━━━━━ Dataset content
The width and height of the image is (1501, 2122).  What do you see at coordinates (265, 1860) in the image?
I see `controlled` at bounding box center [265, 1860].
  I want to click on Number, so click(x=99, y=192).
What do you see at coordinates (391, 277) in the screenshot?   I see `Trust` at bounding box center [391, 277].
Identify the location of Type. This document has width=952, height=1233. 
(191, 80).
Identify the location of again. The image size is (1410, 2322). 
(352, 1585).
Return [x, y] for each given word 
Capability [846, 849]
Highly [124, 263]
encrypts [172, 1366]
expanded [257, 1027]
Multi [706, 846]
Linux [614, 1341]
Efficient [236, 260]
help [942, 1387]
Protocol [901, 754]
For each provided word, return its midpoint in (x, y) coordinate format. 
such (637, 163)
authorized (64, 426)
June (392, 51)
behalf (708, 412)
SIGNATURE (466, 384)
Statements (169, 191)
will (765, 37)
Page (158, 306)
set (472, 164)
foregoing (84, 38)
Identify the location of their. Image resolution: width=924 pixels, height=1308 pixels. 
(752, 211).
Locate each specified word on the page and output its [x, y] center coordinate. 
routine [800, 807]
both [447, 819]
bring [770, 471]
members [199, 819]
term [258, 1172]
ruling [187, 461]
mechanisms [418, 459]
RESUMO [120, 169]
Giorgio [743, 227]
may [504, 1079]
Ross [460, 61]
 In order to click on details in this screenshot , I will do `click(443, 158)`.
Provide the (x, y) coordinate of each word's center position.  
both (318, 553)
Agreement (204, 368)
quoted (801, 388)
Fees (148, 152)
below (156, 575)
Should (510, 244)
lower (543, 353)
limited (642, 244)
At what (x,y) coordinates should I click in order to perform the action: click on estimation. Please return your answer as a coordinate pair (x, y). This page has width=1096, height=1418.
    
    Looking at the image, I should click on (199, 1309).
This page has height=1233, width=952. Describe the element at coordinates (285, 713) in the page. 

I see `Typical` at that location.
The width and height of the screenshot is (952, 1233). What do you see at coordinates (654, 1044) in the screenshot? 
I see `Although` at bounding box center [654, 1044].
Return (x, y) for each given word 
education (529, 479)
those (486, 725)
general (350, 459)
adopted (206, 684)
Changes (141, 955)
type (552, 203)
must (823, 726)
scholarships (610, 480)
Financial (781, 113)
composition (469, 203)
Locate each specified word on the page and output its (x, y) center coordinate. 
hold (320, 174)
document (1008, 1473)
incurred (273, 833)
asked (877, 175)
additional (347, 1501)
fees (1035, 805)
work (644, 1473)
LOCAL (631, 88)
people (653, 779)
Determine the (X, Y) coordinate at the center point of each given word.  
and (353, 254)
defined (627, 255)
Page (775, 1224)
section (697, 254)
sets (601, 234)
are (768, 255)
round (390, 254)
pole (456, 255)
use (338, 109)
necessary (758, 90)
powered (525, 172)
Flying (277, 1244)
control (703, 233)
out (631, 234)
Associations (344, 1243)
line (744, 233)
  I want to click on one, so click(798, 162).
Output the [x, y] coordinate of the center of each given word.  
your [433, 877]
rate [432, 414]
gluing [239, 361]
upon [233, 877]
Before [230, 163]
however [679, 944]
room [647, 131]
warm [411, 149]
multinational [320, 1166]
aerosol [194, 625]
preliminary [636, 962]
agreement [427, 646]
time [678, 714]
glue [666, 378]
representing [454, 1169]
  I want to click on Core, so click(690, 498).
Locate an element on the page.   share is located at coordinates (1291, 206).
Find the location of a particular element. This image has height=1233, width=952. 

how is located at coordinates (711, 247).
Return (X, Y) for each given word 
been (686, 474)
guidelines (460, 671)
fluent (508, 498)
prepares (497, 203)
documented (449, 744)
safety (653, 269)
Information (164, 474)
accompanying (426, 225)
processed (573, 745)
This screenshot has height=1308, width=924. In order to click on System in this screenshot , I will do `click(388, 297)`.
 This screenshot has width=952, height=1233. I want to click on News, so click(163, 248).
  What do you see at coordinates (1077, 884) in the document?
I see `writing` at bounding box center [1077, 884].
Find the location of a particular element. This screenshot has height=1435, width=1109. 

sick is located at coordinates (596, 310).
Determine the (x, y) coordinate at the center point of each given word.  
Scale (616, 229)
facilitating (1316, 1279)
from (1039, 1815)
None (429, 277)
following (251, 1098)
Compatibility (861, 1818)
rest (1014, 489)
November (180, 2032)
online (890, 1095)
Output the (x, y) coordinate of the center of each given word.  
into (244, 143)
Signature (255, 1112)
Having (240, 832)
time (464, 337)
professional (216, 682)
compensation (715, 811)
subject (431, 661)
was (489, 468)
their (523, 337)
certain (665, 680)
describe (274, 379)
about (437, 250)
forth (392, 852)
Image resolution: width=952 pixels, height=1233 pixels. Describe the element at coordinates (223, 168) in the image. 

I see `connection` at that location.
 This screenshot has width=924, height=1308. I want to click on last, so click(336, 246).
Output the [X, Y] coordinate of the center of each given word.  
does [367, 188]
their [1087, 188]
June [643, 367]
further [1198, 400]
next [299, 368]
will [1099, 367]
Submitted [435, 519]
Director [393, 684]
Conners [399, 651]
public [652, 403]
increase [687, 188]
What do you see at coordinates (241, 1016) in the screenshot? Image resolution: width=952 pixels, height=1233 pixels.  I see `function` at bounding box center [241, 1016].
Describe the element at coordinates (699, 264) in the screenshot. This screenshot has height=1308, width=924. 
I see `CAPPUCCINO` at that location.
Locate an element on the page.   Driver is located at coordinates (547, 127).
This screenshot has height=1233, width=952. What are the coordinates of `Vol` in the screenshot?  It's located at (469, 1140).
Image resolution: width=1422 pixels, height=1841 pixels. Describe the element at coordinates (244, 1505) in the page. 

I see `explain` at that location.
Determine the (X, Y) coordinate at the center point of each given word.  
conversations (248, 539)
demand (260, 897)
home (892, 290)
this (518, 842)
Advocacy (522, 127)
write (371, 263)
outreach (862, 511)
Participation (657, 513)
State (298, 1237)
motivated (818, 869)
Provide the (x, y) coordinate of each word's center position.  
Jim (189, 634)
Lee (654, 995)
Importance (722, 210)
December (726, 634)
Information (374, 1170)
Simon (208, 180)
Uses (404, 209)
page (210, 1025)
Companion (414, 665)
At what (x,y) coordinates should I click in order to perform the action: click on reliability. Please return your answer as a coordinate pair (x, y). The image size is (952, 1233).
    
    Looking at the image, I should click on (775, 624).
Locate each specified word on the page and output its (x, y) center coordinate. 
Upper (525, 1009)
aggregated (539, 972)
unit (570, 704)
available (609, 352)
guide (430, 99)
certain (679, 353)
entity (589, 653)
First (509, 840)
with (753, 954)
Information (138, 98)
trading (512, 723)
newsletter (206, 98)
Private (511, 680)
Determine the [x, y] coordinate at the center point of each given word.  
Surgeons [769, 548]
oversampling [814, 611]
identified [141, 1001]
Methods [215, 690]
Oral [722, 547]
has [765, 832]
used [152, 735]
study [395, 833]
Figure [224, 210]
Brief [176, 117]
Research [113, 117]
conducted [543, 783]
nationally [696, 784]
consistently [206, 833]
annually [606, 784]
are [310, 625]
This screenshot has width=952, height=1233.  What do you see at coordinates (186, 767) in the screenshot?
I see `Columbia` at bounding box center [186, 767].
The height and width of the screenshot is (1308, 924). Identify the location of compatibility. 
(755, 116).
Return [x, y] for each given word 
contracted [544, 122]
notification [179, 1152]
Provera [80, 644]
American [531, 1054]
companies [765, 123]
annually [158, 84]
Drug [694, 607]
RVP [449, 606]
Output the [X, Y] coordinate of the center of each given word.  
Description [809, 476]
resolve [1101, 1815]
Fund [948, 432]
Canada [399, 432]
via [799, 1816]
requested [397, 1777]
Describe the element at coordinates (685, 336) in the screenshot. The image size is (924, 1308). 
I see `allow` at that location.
━━━━━━━━━━
◆ Written task:
Rewrite all of the lines above as a JSON list of strings, one string per line, leaving out any blank lines.

◆ Correct response:
[
  "The width and height of the image is (1501, 2122).  What do you see at coordinates (265, 1860) in the image?",
  "I see `controlled` at bounding box center [265, 1860].",
  "  I want to click on Number, so click(x=99, y=192).",
  "What do you see at coordinates (391, 277) in the screenshot?   I see `Trust` at bounding box center [391, 277].",
  "Identify the location of Type. This document has width=952, height=1233. ",
  "(191, 80).",
  "Identify the location of again. The image size is (1410, 2322). ",
  "(352, 1585).",
  "Return [x, y] for each given word ",
  "Capability [846, 849]",
  "Highly [124, 263]",
  "encrypts [172, 1366]",
  "expanded [257, 1027]",
  "Multi [706, 846]",
  "Linux [614, 1341]",
  "Efficient [236, 260]",
  "help [942, 1387]",
  "Protocol [901, 754]",
  "For each provided word, return its midpoint in (x, y) coordinate format. ",
  "such (637, 163)",
  "authorized (64, 426)",
  "June (392, 51)",
  "behalf (708, 412)",
  "SIGNATURE (466, 384)",
  "Statements (169, 191)",
  "will (765, 37)",
  "Page (158, 306)",
  "set (472, 164)",
  "foregoing (84, 38)",
  "Identify the location of their. Image resolution: width=924 pixels, height=1308 pixels. ",
  "(752, 211).",
  "Locate each specified word on the page and output its [x, y] center coordinate. ",
  "routine [800, 807]",
  "both [447, 819]",
  "bring [770, 471]",
  "members [199, 819]",
  "term [258, 1172]",
  "ruling [187, 461]",
  "mechanisms [418, 459]",
  "RESUMO [120, 169]",
  "Giorgio [743, 227]",
  "may [504, 1079]",
  "Ross [460, 61]",
  " In order to click on details in this screenshot , I will do `click(443, 158)`.",
  "Provide the (x, y) coordinate of each word's center position.  ",
  "both (318, 553)",
  "Agreement (204, 368)",
  "quoted (801, 388)",
  "Fees (148, 152)",
  "below (156, 575)",
  "Should (510, 244)",
  "lower (543, 353)",
  "limited (642, 244)",
  "At what (x,y) coordinates should I click in order to perform the action: click on estimation. Please return your answer as a coordinate pair (x, y). This page has width=1096, height=1418.",
  "    Looking at the image, I should click on (199, 1309).",
  "This page has height=1233, width=952. Describe the element at coordinates (285, 713) in the page. ",
  "I see `Typical` at that location.",
  "The width and height of the screenshot is (952, 1233). What do you see at coordinates (654, 1044) in the screenshot? ",
  "I see `Although` at bounding box center [654, 1044].",
  "Return (x, y) for each given word ",
  "education (529, 479)",
  "those (486, 725)",
  "general (350, 459)",
  "adopted (206, 684)",
  "Changes (141, 955)",
  "type (552, 203)",
  "must (823, 726)",
  "scholarships (610, 480)",
  "Financial (781, 113)",
  "composition (469, 203)",
  "Locate each specified word on the page and output its (x, y) center coordinate. ",
  "hold (320, 174)",
  "document (1008, 1473)",
  "incurred (273, 833)",
  "asked (877, 175)",
  "additional (347, 1501)",
  "fees (1035, 805)",
  "work (644, 1473)",
  "LOCAL (631, 88)",
  "people (653, 779)",
  "Determine the (X, Y) coordinate at the center point of each given word.  ",
  "and (353, 254)",
  "defined (627, 255)",
  "Page (775, 1224)",
  "section (697, 254)",
  "sets (601, 234)",
  "are (768, 255)",
  "round (390, 254)",
  "pole (456, 255)",
  "use (338, 109)",
  "necessary (758, 90)",
  "powered (525, 172)",
  "Flying (277, 1244)",
  "control (703, 233)",
  "out (631, 234)",
  "Associations (344, 1243)",
  "line (744, 233)",
  "  I want to click on one, so click(798, 162).",
  "Output the [x, y] coordinate of the center of each given word.  ",
  "your [433, 877]",
  "rate [432, 414]",
  "gluing [239, 361]",
  "upon [233, 877]",
  "Before [230, 163]",
  "however [679, 944]",
  "room [647, 131]",
  "warm [411, 149]",
  "multinational [320, 1166]",
  "aerosol [194, 625]",
  "preliminary [636, 962]",
  "agreement [427, 646]",
  "time [678, 714]",
  "glue [666, 378]",
  "representing [454, 1169]",
  "  I want to click on Core, so click(690, 498).",
  "Locate an element on the page.   share is located at coordinates (1291, 206).",
  "Find the location of a particular element. This image has height=1233, width=952. ",
  "how is located at coordinates (711, 247).",
  "Return (X, Y) for each given word ",
  "been (686, 474)",
  "guidelines (460, 671)",
  "fluent (508, 498)",
  "prepares (497, 203)",
  "documented (449, 744)",
  "safety (653, 269)",
  "Information (164, 474)",
  "accompanying (426, 225)",
  "processed (573, 745)",
  "This screenshot has height=1308, width=924. In order to click on System in this screenshot , I will do `click(388, 297)`.",
  " This screenshot has width=952, height=1233. I want to click on News, so click(163, 248).",
  "  What do you see at coordinates (1077, 884) in the document?",
  "I see `writing` at bounding box center [1077, 884].",
  "Find the location of a particular element. This screenshot has height=1435, width=1109. ",
  "sick is located at coordinates (596, 310).",
  "Determine the (x, y) coordinate at the center point of each given word.  ",
  "Scale (616, 229)",
  "facilitating (1316, 1279)",
  "from (1039, 1815)",
  "None (429, 277)",
  "following (251, 1098)",
  "Compatibility (861, 1818)",
  "rest (1014, 489)",
  "November (180, 2032)",
  "online (890, 1095)",
  "Output the (x, y) coordinate of the center of each given word.  ",
  "into (244, 143)",
  "Signature (255, 1112)",
  "Having (240, 832)",
  "time (464, 337)",
  "professional (216, 682)",
  "compensation (715, 811)",
  "subject (431, 661)",
  "was (489, 468)",
  "their (523, 337)",
  "certain (665, 680)",
  "describe (274, 379)",
  "about (437, 250)",
  "forth (392, 852)",
  "Image resolution: width=952 pixels, height=1233 pixels. Describe the element at coordinates (223, 168) in the image. ",
  "I see `connection` at that location.",
  " This screenshot has width=924, height=1308. I want to click on last, so click(336, 246).",
  "Output the [X, Y] coordinate of the center of each given word.  ",
  "does [367, 188]",
  "their [1087, 188]",
  "June [643, 367]",
  "further [1198, 400]",
  "next [299, 368]",
  "will [1099, 367]",
  "Submitted [435, 519]",
  "Director [393, 684]",
  "Conners [399, 651]",
  "public [652, 403]",
  "increase [687, 188]",
  "What do you see at coordinates (241, 1016) in the screenshot? Image resolution: width=952 pixels, height=1233 pixels.  I see `function` at bounding box center [241, 1016].",
  "Describe the element at coordinates (699, 264) in the screenshot. This screenshot has height=1308, width=924. ",
  "I see `CAPPUCCINO` at that location.",
  "Locate an element on the page.   Driver is located at coordinates (547, 127).",
  "This screenshot has height=1233, width=952. What are the coordinates of `Vol` in the screenshot?  It's located at (469, 1140).",
  "Image resolution: width=1422 pixels, height=1841 pixels. Describe the element at coordinates (244, 1505) in the page. ",
  "I see `explain` at that location.",
  "Determine the (X, Y) coordinate at the center point of each given word.  ",
  "conversations (248, 539)",
  "demand (260, 897)",
  "home (892, 290)",
  "this (518, 842)",
  "Advocacy (522, 127)",
  "write (371, 263)",
  "outreach (862, 511)",
  "Participation (657, 513)",
  "State (298, 1237)",
  "motivated (818, 869)",
  "Provide the (x, y) coordinate of each word's center position.  ",
  "Jim (189, 634)",
  "Lee (654, 995)",
  "Importance (722, 210)",
  "December (726, 634)",
  "Information (374, 1170)",
  "Simon (208, 180)",
  "Uses (404, 209)",
  "page (210, 1025)",
  "Companion (414, 665)",
  "At what (x,y) coordinates should I click in order to perform the action: click on reliability. Please return your answer as a coordinate pair (x, y). The image size is (952, 1233).",
  "    Looking at the image, I should click on (775, 624).",
  "Locate each specified word on the page and output its (x, y) center coordinate. ",
  "Upper (525, 1009)",
  "aggregated (539, 972)",
  "unit (570, 704)",
  "available (609, 352)",
  "guide (430, 99)",
  "certain (679, 353)",
  "entity (589, 653)",
  "First (509, 840)",
  "with (753, 954)",
  "Information (138, 98)",
  "trading (512, 723)",
  "newsletter (206, 98)",
  "Private (511, 680)",
  "Determine the [x, y] coordinate at the center point of each given word.  ",
  "Surgeons [769, 548]",
  "oversampling [814, 611]",
  "identified [141, 1001]",
  "Methods [215, 690]",
  "Oral [722, 547]",
  "has [765, 832]",
  "used [152, 735]",
  "study [395, 833]",
  "Figure [224, 210]",
  "Brief [176, 117]",
  "Research [113, 117]",
  "conducted [543, 783]",
  "nationally [696, 784]",
  "consistently [206, 833]",
  "annually [606, 784]",
  "are [310, 625]",
  "This screenshot has width=952, height=1233.  What do you see at coordinates (186, 767) in the screenshot?",
  "I see `Columbia` at bounding box center [186, 767].",
  "The height and width of the screenshot is (1308, 924). Identify the location of compatibility. ",
  "(755, 116).",
  "Return [x, y] for each given word ",
  "contracted [544, 122]",
  "notification [179, 1152]",
  "Provera [80, 644]",
  "American [531, 1054]",
  "companies [765, 123]",
  "annually [158, 84]",
  "Drug [694, 607]",
  "RVP [449, 606]",
  "Output the [X, Y] coordinate of the center of each given word.  ",
  "Description [809, 476]",
  "resolve [1101, 1815]",
  "Fund [948, 432]",
  "Canada [399, 432]",
  "via [799, 1816]",
  "requested [397, 1777]",
  "Describe the element at coordinates (685, 336) in the screenshot. The image size is (924, 1308). ",
  "I see `allow` at that location."
]